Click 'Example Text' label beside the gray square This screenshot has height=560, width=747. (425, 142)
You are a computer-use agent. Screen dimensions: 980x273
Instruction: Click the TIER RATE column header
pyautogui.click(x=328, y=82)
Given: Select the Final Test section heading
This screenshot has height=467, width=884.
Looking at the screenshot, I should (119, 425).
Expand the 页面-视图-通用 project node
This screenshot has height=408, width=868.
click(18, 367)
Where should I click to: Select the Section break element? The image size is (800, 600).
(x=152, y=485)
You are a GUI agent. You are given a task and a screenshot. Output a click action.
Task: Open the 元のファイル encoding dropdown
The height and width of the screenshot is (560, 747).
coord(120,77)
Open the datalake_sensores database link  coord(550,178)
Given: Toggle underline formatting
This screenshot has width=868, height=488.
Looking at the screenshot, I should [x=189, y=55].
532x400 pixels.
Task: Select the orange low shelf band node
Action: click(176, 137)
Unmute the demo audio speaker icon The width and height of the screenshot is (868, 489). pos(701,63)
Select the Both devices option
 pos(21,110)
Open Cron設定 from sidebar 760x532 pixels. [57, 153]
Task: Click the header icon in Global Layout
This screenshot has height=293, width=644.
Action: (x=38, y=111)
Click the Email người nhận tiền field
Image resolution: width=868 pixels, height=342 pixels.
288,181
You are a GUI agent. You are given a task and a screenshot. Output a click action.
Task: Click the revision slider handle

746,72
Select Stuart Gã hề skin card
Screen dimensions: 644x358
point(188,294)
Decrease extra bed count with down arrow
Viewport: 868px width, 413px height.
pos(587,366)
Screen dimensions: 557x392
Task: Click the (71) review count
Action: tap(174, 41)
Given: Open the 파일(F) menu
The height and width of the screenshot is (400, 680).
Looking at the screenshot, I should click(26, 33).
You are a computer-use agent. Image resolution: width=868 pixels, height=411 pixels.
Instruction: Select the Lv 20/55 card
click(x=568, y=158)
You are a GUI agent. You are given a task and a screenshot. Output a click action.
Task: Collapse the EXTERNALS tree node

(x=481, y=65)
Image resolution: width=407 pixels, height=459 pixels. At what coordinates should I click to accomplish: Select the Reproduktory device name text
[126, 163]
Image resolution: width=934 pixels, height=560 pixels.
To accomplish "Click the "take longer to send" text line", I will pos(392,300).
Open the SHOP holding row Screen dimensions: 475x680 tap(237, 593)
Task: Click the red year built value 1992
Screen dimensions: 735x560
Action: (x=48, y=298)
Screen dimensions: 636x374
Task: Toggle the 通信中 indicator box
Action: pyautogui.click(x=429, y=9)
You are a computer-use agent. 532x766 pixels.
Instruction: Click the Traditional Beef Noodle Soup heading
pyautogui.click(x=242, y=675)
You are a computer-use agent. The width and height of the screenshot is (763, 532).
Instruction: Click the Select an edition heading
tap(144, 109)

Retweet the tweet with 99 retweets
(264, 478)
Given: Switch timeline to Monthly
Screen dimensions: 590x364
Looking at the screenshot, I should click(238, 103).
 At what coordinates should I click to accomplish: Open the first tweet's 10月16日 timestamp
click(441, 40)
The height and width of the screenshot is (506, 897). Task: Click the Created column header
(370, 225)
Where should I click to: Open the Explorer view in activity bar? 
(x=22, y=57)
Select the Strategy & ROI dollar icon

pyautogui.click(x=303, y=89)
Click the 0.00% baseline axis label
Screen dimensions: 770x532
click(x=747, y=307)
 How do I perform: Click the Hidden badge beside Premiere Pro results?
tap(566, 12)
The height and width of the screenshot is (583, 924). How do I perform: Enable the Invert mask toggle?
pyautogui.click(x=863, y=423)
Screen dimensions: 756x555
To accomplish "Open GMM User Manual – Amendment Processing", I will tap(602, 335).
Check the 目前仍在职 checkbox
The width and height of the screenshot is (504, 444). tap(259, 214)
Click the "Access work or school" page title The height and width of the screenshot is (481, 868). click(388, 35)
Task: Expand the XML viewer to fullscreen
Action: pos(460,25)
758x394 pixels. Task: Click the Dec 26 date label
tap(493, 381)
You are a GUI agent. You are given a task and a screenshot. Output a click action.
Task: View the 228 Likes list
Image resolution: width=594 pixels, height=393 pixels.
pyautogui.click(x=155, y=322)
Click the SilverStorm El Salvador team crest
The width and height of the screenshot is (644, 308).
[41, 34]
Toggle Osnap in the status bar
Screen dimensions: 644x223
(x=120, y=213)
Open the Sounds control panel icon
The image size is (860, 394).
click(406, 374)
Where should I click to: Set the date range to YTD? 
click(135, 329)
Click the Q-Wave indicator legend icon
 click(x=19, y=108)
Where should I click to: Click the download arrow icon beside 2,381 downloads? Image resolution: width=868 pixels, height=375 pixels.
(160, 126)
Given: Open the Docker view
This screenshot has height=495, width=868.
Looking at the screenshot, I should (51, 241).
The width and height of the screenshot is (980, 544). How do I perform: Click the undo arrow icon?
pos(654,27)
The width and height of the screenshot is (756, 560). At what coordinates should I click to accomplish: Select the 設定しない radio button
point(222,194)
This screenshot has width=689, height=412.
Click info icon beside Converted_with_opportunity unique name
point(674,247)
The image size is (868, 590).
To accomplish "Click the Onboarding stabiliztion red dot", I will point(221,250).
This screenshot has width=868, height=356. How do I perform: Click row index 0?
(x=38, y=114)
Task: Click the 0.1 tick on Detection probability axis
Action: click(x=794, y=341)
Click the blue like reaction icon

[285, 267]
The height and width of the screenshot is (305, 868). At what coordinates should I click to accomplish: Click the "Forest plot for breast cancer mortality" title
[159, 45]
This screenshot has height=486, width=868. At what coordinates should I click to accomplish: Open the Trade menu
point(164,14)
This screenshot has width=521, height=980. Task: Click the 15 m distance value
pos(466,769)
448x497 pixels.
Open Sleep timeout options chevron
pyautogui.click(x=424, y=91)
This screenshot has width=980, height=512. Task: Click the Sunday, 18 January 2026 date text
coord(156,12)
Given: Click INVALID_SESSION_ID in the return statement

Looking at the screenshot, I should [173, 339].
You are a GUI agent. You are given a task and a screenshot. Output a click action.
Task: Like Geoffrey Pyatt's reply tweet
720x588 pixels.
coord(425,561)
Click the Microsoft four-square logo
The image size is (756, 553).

---

== What is being asked ==
Transcribe the records from their first line. Stop after the line with "Given: Toggle underline formatting", including it.

== Output ==
Click 'Example Text' label beside the gray square This screenshot has height=560, width=747. (425, 142)
You are a computer-use agent. Screen dimensions: 980x273
Instruction: Click the TIER RATE column header
pyautogui.click(x=328, y=82)
Given: Select the Final Test section heading
This screenshot has height=467, width=884.
Looking at the screenshot, I should (119, 425).
Expand the 页面-视图-通用 project node
This screenshot has height=408, width=868.
click(18, 367)
Where should I click to: Select the Section break element? The image size is (800, 600).
(x=152, y=485)
You are a GUI agent. You are given a task and a screenshot. Output a click action.
Task: Open the 元のファイル encoding dropdown
The height and width of the screenshot is (560, 747).
coord(120,77)
Open the datalake_sensores database link  coord(550,178)
Given: Toggle underline formatting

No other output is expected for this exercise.